Me di un rápido paseo por la calle más cuidada del casco antiguo: Al Mutamabi. Estaba llena de tiendas abiertas y puestos de libros en sus soportales y en el paseo peatonal. Todas las fachadas estaban restauradas e impecables. Era un lugar limpio, "un oasis en el desierto", No tiene nada que ver con las calles de su entorno. En un pequeño mercado, cerca del río, vendían souvenirs a precios ridículos para un occidental. Unos chicos al percatarse que era extranjero me rodearon y se hicieron un selfi conmigo. La cafetería más famosa de la ciudad vieja estaba cerrada debido a la misma razón que muchos otros negocios: Eid-al-Fitr.(Fiesta de la Ruptura del Ayuno). El té del Café Shabandar tendría que esperar hasta mi regreso. Una cafetería famosa donde acudía intelectuales de la ciudad desde hacia décadas.

Vagué por la ciudad hasta llegar a la calle Saadoun, una de las avenidas principales. Durante mi búsqueda de una tarjeta SIM para mi teléfono móvil, tuve un encuentro incómodo con el tendero de un puesto callejero, como os conté al principio. Me indicaron otros menos “vengativos” que lo mejor era ir cerca de la plaza Tahrir o plaza de la Liberación. Aproveché la oportunidad para tomar algunas fotos del célebre monumento a la Libertad, que conmemoraba la independencia de Irak en 1932.

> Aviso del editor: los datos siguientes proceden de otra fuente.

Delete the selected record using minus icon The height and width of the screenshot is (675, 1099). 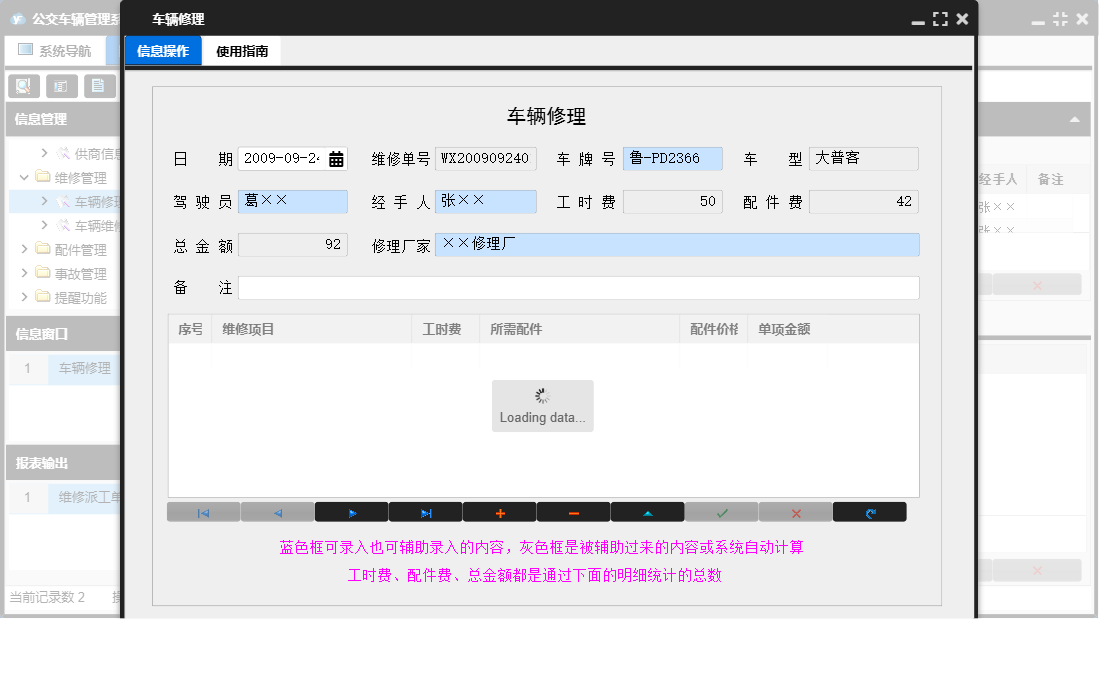(572, 511)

Estuve en la tienda charlando distendidamente con un chico y el dependiente sobre fútbol y otros temas triviales. Les expliqué lo que me había sucedido una hora antes al intentar entrar caminando por una de las cuatro puertas de acceso a la Zona Verde, en concreto la Puerta de los Asesinos. Mientras me disponía a entrar, un militar salió de una garita en el lado opuesto y con gestos airados me indicó que me acercara. Al igual que la mayoría de los iraquíes, solo hablaba árabe. Opté por mostrarle mi pasaporte y abrir mi bolsa para tranquilizar su estado de ánimo, a pesar de que no entendía su verborrea ininteligible que fluía como un torrente de agua. El resultado fue que me expulsó de allí. No se le podía culpar por su reacción, considerando que la Zona Verde era ocasionalmente atacada por rebeldes, como el incidente de los cohetes ocurrido a finales de 2021.

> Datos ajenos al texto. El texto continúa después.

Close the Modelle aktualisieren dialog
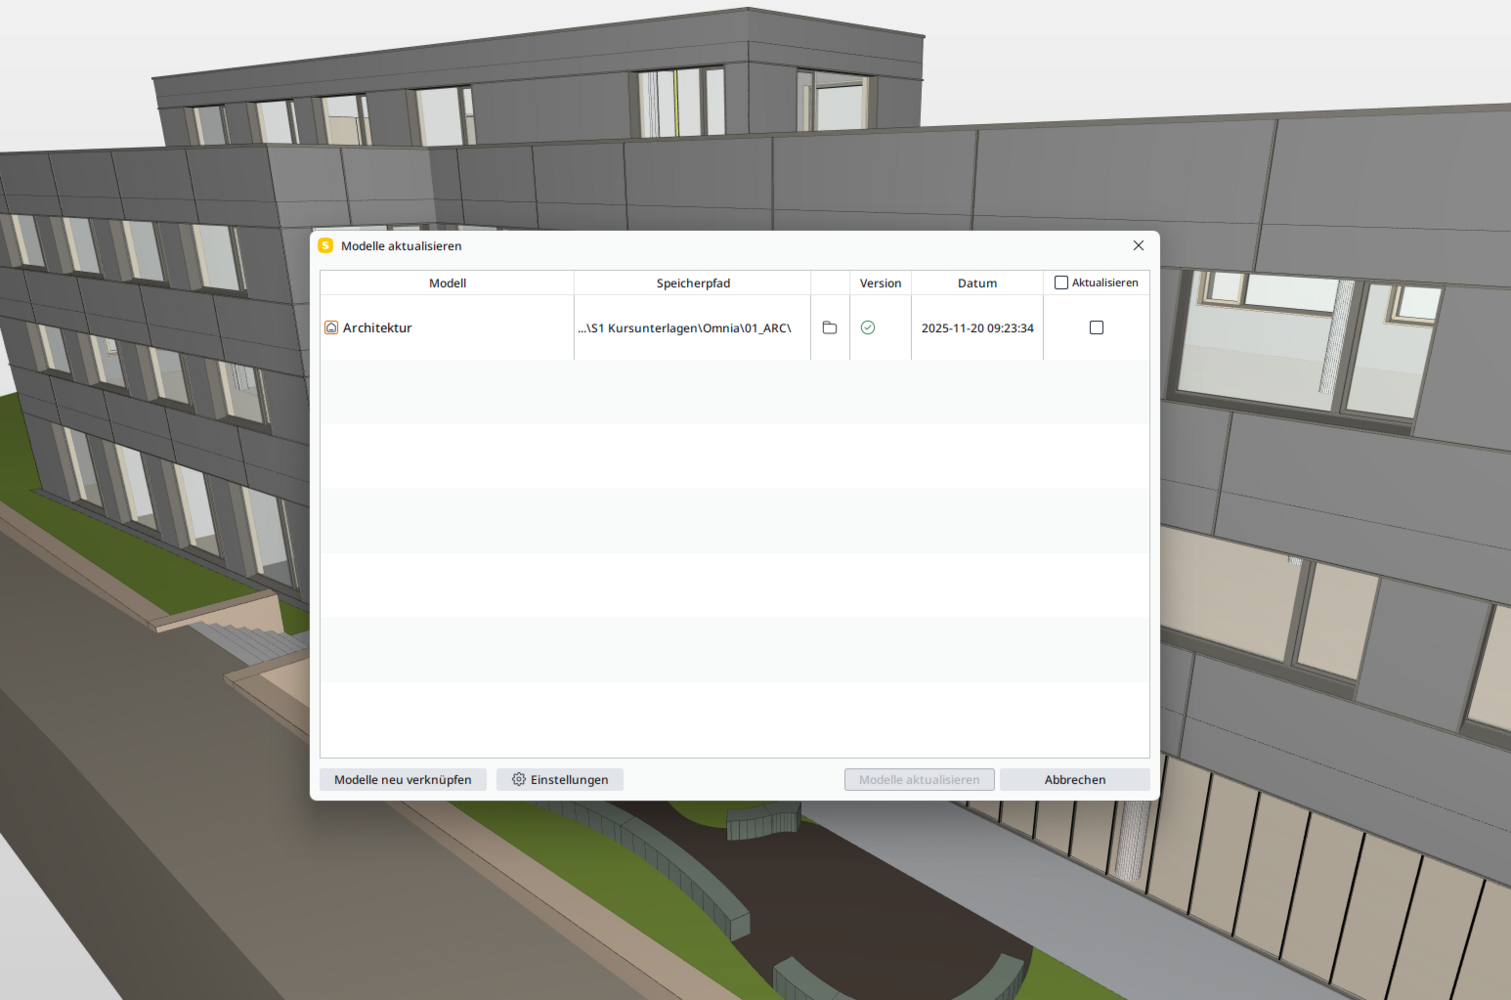This screenshot has height=1000, width=1511. 1138,246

Cuando me dirigía al hotel, cerca del hotel Palestina, un guardia que se encontraba en una de las puertas de acceso me indicó que me acercara. "¡Bebe, bebe! ¡Mójate la cara!", insistió al verme enrojecido como un tomate. A pesar de que ya eran las siete de la tarde, el calor seguía siendo sofocante. Expresó con determinación que su sueño era ir a Europa, que amaba Europa. Tenía idealizado nuestro continente, como muchas personas que no han tenido la oportunidad de visitarlo.

Podría explicar tantas cosas sobre Bagdad que tal vez en otro momento pueda escribir otra entrada en este reciente blog, inaugurado por un viajero que ha estado recorriendo el mundo durante más de dos décadas en sus vacaciones. Bagdad es una ciudad fascinante, llena de historia y cultura, que ofrece una gran cantidad de experiencias interesantes para compartir; pero, eso sí, marcada por sus mil heridas que tardaran tiempo en cicatrizar.